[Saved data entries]
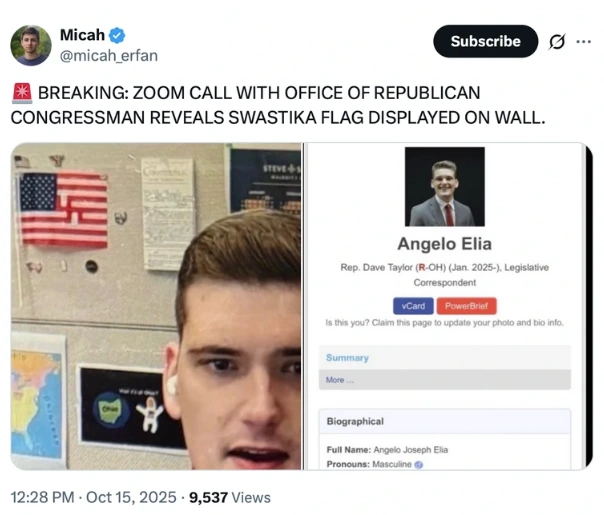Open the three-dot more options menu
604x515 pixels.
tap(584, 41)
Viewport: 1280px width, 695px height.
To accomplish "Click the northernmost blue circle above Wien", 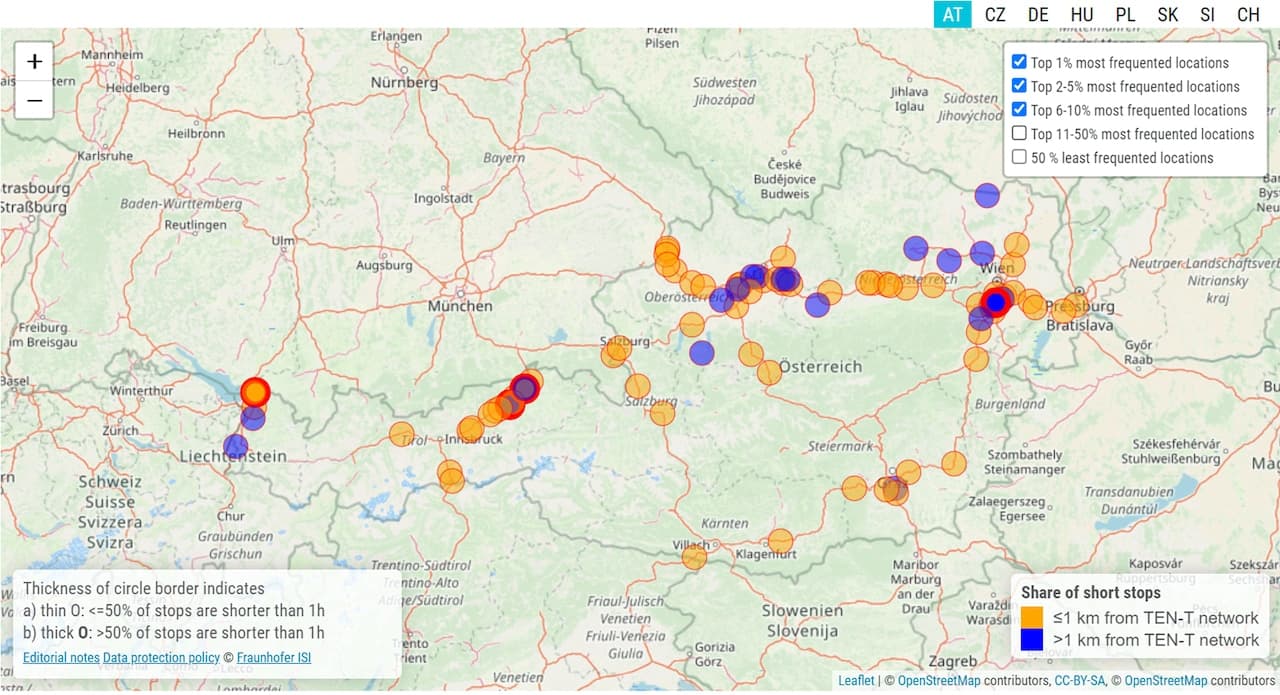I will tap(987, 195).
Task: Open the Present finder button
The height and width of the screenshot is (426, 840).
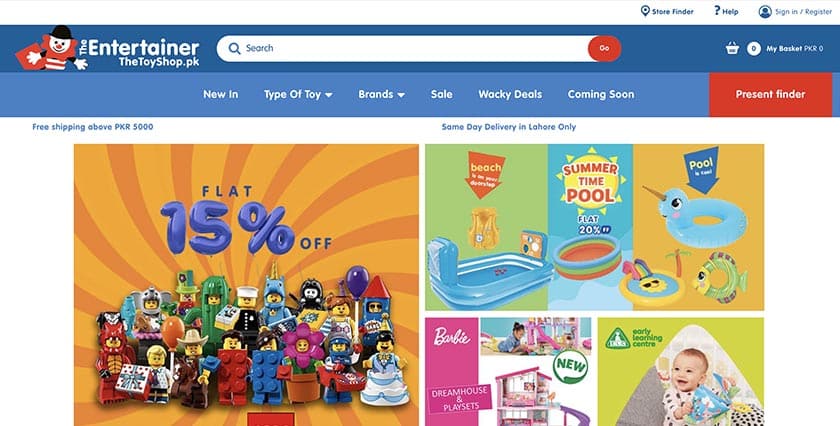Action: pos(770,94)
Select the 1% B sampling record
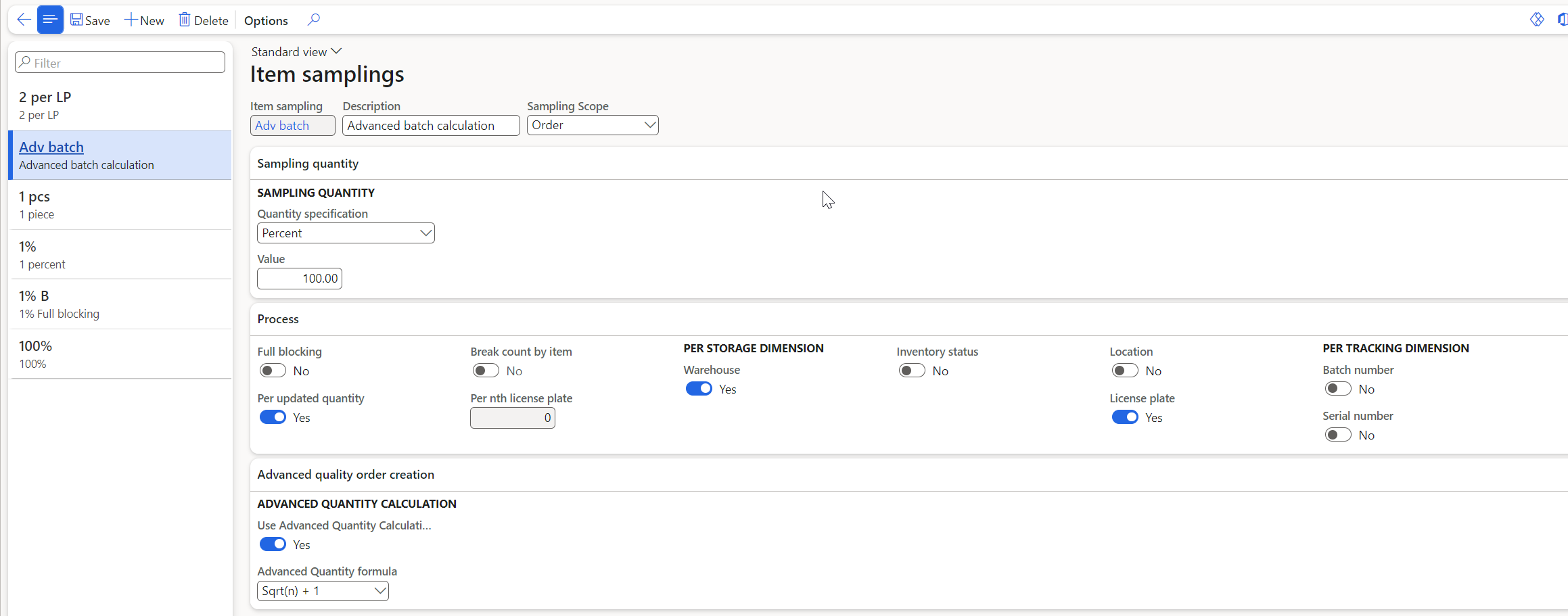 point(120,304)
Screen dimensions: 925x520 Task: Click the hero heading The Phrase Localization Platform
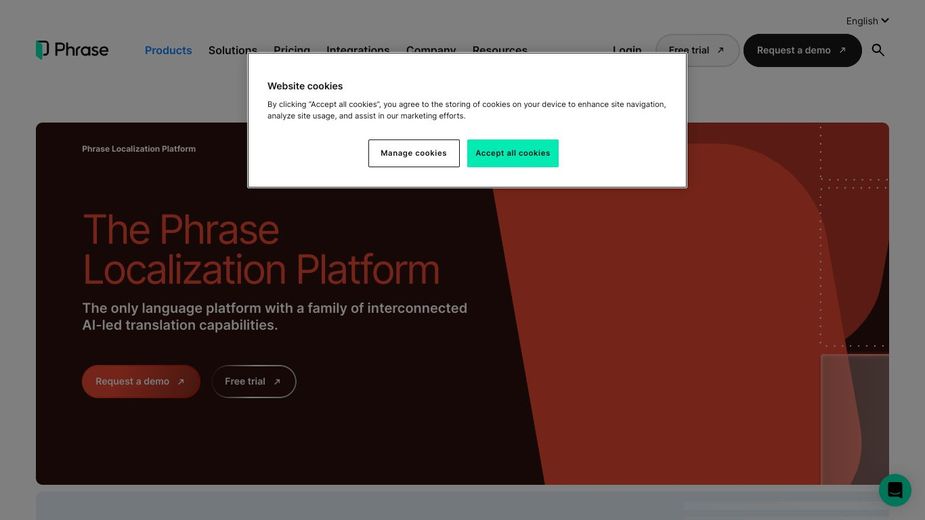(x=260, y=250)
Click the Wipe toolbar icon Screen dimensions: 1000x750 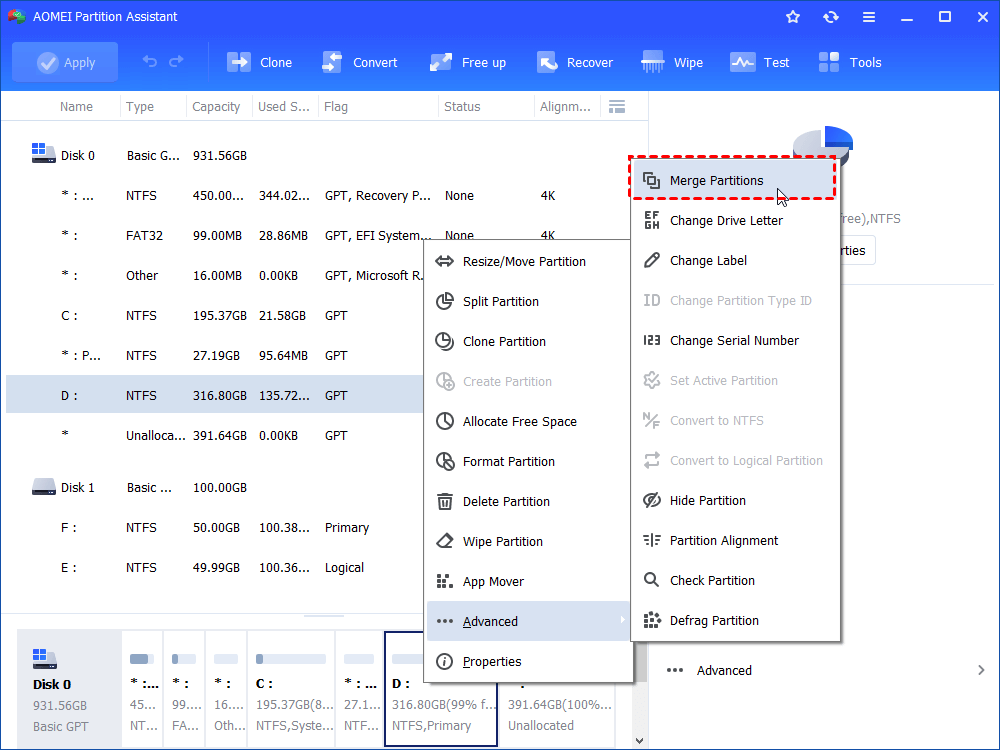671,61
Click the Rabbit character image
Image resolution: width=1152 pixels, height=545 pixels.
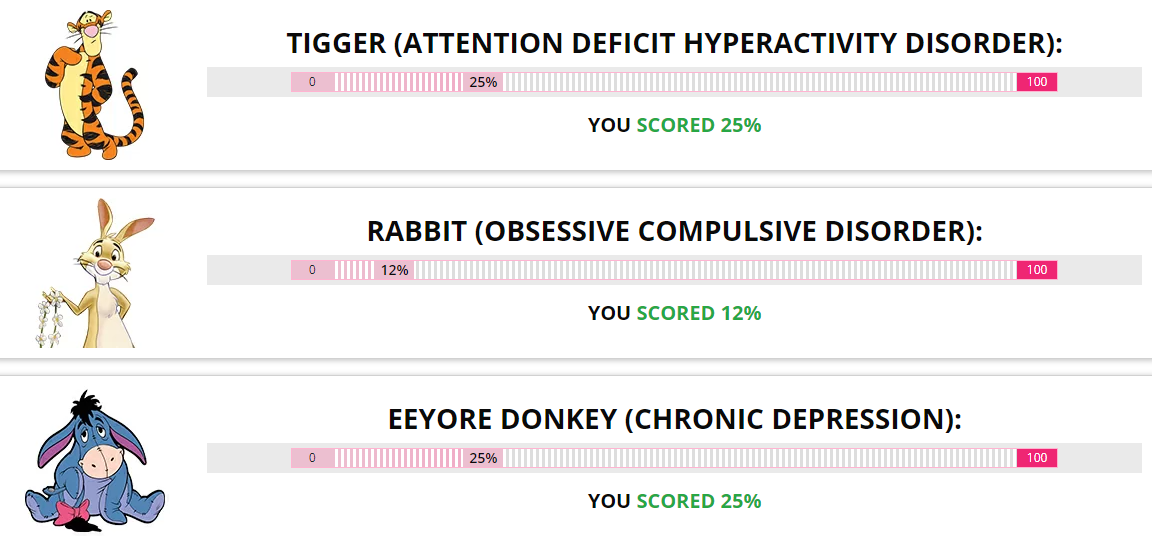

What is needed >>
Lines from the one with "Click the Rabbit character image" through the final line of the records are the whole answer; print them exactly, minus any pictures.

Answer box >>
Click the Rabbit character image
Image resolution: width=1152 pixels, height=545 pixels.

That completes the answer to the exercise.